## Work task
Reproduce exactly the stretch of lines running from the line with "Task: Start bar replay with the rewind icon" to the end of the entries below.
* * * * *
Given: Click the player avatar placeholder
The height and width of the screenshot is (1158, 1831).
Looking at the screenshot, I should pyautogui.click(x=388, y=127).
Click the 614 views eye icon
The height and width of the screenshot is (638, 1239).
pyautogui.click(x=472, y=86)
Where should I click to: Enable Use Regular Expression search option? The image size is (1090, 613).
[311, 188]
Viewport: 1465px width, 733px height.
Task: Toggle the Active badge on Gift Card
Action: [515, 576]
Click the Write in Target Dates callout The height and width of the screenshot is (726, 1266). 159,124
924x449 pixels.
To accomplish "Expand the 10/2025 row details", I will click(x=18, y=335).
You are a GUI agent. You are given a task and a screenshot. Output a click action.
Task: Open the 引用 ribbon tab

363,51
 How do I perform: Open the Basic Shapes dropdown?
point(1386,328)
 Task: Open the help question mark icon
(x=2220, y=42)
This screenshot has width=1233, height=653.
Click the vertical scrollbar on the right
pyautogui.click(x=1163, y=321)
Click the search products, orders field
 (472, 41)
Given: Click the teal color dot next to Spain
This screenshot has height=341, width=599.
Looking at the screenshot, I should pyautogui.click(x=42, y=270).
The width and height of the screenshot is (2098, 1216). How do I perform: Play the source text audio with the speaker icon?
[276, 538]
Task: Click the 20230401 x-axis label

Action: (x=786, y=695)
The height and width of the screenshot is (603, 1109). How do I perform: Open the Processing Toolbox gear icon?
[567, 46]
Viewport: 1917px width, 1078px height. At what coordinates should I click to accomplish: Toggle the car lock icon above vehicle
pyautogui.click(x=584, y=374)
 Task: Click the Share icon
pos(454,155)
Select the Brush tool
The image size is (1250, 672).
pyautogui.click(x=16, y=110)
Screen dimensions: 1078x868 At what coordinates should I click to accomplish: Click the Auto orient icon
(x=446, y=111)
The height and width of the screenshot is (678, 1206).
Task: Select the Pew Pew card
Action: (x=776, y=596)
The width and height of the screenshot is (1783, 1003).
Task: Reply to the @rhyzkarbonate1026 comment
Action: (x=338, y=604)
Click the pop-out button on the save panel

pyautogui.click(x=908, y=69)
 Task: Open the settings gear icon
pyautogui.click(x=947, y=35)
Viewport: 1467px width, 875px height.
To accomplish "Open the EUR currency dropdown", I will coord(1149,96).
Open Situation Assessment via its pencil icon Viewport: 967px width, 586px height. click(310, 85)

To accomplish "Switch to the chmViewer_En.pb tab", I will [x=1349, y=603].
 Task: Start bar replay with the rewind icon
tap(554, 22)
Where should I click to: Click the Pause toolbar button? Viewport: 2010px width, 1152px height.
* * * * *
## Exercise result
 Task: Start bar replay with the rewind icon
tap(554, 22)
Where should I click to: Click the Pause toolbar button? Viewport: 2010px width, 1152px height.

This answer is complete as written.